- Manda Location of Manda
- Coordinates: 10°27′12″S 34°35′32″E﻿ / ﻿10.45327048°S 34.59223503°E
- Country: Tanzania
- Region: Njombe Region
- District: Ludewa District
- Ward: Manda

Population (2016)
- • Total: 4,443
- Time zone: UTC+3 (EAT)

= Manda (Tanzanian ward) =

Ward in Ludewa, Njombe, Tanzania

Manda is an administrative ward in Ludewa District in the Njombe Region of Tanzania. In 2016 the Tanzania National Bureau of Statistics report there were 4,443 people in the ward, from 4,304 in 2012.

Manda is a small town along Lake Nyasa (Nyasa means Lake), in Ludewa District. The small town of Manda was known as Wiedhafen during the time of German East Africa. Germans promoted commerce and economic growth. Lake Nyasa in Tanzania also known as Lake Malawi in Malawi, and Lago Niassa in Mozambique is one of the truly wonderful places in the world.

The lake itself is the 5th largest in the world by volume, the second largest in Tanzania and Africa, and has been in existence for millions of years (estimates range from about 8mya). In just one lake it contains over a thousand species of fishes. Lake Nyasa is between 560 and 580 km long, and about 75 km wide at its widest point. The lake is 706 m at its deepest point, located in a major depression in the north-central part. The largest river flowing into it is the Ruhuhu River in Manda, and there is an outlet at its southern end, the Shire River, a tributary that flows into the very large Zambezi River in Mozambique.
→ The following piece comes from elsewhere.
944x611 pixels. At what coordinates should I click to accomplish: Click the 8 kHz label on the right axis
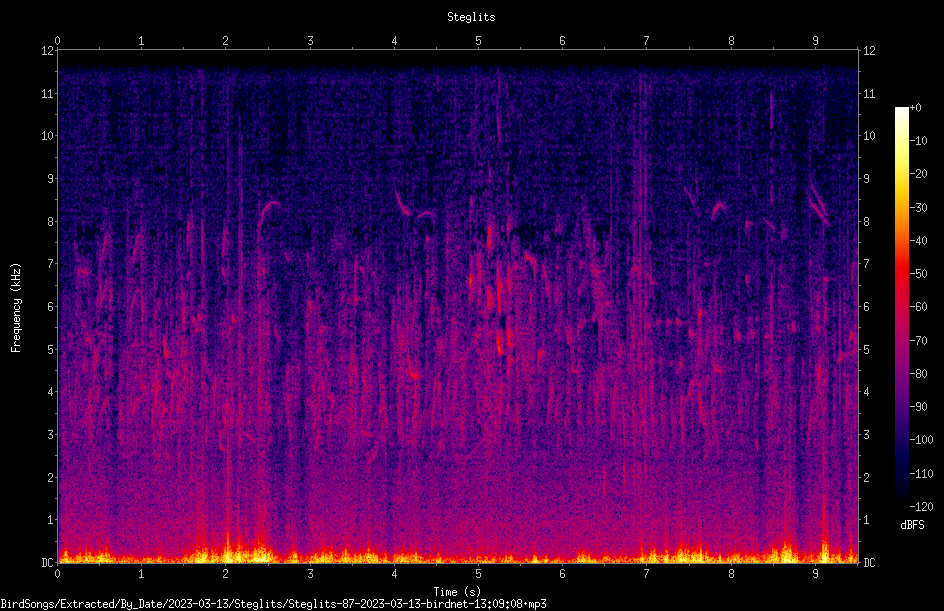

The majority of the species are in the family cichlinae, popular with aquarists, but there are also lungfish, elephant-noses, mastacemblid eels and catfish. They are often very colourful and have interesting behaviours - making for fascinating fish-watching. The great diversity in the lake means that most species have unique adaptations and occupy specialised ecological roles in the lake. Some scrape algae from the rocks, some filter sand, some eat snails, some live in empty snail shells, some eat plants, some eat fish, some eat scales, some mimic dead fish to allow them to catch unwary prey. Most are maternal mouth breeders, which mean that the females carry the eggs and young (!) around in their mouths. All of this in a lake that offers warm, clear water, with white sands and clean hot rocks to sunbathe on. It is surrounded by vast plains and the impressive Livingstone Mountains. Manda has experience a ton of historical legacies, ranging from being the host of naval battle between the British and the German.